Reproduce the material verbatim, beginning with the line that contains "Mute this conversation" and continuing through the end of the material.

--

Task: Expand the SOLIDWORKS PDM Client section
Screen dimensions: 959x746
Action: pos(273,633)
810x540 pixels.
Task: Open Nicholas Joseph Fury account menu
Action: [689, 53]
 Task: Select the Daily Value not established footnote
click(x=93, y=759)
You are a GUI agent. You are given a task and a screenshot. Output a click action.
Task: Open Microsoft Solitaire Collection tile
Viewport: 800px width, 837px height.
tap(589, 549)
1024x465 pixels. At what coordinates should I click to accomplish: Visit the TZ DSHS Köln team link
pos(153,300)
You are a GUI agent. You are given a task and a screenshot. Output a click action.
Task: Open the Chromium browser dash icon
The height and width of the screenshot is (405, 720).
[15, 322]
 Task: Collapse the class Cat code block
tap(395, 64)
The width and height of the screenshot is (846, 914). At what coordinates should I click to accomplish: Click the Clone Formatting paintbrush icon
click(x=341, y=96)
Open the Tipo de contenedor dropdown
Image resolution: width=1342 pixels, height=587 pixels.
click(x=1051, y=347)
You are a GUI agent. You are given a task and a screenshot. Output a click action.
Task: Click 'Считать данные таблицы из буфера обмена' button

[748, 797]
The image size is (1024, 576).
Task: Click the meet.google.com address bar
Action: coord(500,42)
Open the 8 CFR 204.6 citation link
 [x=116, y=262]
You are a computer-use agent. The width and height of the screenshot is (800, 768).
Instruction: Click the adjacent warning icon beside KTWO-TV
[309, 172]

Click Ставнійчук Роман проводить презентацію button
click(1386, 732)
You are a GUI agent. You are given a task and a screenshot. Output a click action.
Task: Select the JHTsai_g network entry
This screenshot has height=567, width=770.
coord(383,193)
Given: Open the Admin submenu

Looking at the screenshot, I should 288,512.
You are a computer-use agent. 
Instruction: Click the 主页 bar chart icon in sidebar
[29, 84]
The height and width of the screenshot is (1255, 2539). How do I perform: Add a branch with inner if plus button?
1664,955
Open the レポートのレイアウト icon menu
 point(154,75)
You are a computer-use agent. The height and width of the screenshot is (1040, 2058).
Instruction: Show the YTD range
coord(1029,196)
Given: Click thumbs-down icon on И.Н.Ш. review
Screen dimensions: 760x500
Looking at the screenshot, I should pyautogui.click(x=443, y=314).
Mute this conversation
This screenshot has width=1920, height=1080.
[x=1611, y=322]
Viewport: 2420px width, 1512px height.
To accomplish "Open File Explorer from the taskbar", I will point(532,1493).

--

▶ [Completed exercise]
Mute this conversation
This screenshot has width=1920, height=1080.
[x=1611, y=322]
Viewport: 2420px width, 1512px height.
To accomplish "Open File Explorer from the taskbar", I will point(532,1493).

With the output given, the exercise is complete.